A Secret the Everglades Keeps Until Sunrise
In the brief moment when darkness gives way to light, the Everglades reveals what few people ever see.
Before the sun came up, the Everglades belonged to sound and shadow.
I was already knee-deep in water, moving slowly, probing ahead with a stick—listening for the subtle shifts that meant something large had moved nearby. The air was heavy with the smell of wet earth and decay, thick enough to taste. Insects hovered close. Birds were just beginning to wake.
I was alone, as I often was, following GPS coordinates through dense vegetation, surveying for invasive species that didn’t belong here. My waders were cinched tight at the ankles with duct tape—a field fix many of us women in the field relied on back then. It helped keep suction from locking you in place, and if water rose too fast, you needed to be able to move. I carried a knife, always. In the Everglades, that wasn’t optional.

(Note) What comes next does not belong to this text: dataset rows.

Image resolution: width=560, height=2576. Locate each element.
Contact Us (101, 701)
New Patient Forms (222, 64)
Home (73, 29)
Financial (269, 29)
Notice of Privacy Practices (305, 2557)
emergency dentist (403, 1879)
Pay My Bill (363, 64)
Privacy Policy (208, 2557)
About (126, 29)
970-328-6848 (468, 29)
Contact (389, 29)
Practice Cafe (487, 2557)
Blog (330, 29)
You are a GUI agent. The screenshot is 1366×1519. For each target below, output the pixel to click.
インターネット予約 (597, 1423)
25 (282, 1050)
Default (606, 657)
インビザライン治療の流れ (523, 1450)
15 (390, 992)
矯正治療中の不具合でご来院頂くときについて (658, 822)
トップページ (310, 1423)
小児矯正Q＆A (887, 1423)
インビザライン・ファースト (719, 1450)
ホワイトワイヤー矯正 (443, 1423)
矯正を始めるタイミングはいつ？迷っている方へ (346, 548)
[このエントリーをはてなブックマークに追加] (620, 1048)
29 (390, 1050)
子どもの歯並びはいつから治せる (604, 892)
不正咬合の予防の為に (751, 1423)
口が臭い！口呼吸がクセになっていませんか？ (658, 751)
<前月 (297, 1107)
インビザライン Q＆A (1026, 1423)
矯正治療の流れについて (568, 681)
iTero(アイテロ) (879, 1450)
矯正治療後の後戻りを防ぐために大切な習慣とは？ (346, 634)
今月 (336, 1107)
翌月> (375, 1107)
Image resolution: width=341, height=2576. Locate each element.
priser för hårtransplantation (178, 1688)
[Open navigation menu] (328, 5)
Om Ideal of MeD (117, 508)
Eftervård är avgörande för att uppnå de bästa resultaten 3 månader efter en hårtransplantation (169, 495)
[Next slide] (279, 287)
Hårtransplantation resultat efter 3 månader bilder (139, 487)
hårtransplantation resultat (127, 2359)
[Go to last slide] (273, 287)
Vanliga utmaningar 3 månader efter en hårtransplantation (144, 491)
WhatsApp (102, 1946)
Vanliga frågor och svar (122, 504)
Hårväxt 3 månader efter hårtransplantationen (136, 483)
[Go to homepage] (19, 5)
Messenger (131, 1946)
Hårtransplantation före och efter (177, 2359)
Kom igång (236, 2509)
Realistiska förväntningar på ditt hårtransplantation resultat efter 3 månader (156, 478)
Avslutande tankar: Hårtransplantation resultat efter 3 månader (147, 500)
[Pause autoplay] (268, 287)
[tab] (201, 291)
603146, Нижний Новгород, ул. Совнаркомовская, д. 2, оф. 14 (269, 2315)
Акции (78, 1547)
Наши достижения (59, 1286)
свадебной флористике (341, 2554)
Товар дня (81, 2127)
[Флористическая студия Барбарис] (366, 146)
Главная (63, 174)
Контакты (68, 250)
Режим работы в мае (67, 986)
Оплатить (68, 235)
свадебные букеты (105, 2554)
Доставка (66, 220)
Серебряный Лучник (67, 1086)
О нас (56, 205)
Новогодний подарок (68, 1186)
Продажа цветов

Then the sun broke the horizon.
For a split second, the light cut through the dense vegetation and blinded me, forcing me to stop. And when my eyes adjusted, the landscape shifted.
Wild orchids emerged from the shadows—butterfly orchids, ghost orchids—suspended in the trees, pale and luminous in the early light. They hadn’t appeared suddenly. They had been there all along, hidden until the darkness lifted.
I stood still, water pressing against my legs, birds now fully awake, wings moving through the air around me. In that narrow window between night and day, the Everglades revealed itself—quiet, deliberate, and breathtaking.
It was a moment I will never forget.